#### What the exercise asks:
Return, exactly as written, all lines from the line containing "1080x675 pixels." to the end of the entries below, with both ends included.

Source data
[Start of Attachment]

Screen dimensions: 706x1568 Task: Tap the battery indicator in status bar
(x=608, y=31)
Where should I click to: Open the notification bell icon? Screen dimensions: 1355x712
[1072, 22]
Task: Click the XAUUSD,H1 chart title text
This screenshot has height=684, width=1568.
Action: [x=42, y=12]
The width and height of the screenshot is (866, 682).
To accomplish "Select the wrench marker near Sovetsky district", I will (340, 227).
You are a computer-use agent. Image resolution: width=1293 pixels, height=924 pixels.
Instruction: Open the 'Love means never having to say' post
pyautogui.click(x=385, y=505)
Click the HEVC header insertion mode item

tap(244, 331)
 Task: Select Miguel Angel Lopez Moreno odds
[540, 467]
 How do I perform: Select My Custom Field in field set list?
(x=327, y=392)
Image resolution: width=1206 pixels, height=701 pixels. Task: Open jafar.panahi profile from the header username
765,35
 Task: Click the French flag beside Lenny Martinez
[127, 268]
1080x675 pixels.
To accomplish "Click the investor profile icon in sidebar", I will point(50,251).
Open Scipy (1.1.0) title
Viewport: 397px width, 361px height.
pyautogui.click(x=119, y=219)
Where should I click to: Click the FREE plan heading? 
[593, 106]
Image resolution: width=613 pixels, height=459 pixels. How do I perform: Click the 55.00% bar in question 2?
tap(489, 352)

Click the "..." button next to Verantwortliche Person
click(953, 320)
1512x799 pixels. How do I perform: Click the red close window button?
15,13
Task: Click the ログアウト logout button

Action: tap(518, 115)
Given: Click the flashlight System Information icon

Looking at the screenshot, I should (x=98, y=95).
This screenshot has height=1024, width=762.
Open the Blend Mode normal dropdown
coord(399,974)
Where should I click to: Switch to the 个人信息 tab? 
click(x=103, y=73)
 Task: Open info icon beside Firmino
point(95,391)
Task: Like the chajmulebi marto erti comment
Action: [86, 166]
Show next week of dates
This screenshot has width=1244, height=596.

[End of Attachment]

#### Output for this task:
1080x675 pixels.
To accomplish "Click the investor profile icon in sidebar", I will point(50,251).
Open Scipy (1.1.0) title
Viewport: 397px width, 361px height.
pyautogui.click(x=119, y=219)
Where should I click to: Click the FREE plan heading? 
[593, 106]
Image resolution: width=613 pixels, height=459 pixels. How do I perform: Click the 55.00% bar in question 2?
tap(489, 352)

Click the "..." button next to Verantwortliche Person
click(953, 320)
1512x799 pixels. How do I perform: Click the red close window button?
15,13
Task: Click the ログアウト logout button

Action: tap(518, 115)
Given: Click the flashlight System Information icon

Looking at the screenshot, I should (x=98, y=95).
This screenshot has height=1024, width=762.
Open the Blend Mode normal dropdown
coord(399,974)
Where should I click to: Switch to the 个人信息 tab? 
click(x=103, y=73)
 Task: Open info icon beside Firmino
point(95,391)
Task: Like the chajmulebi marto erti comment
Action: [86, 166]
Show next week of dates
This screenshot has width=1244, height=596.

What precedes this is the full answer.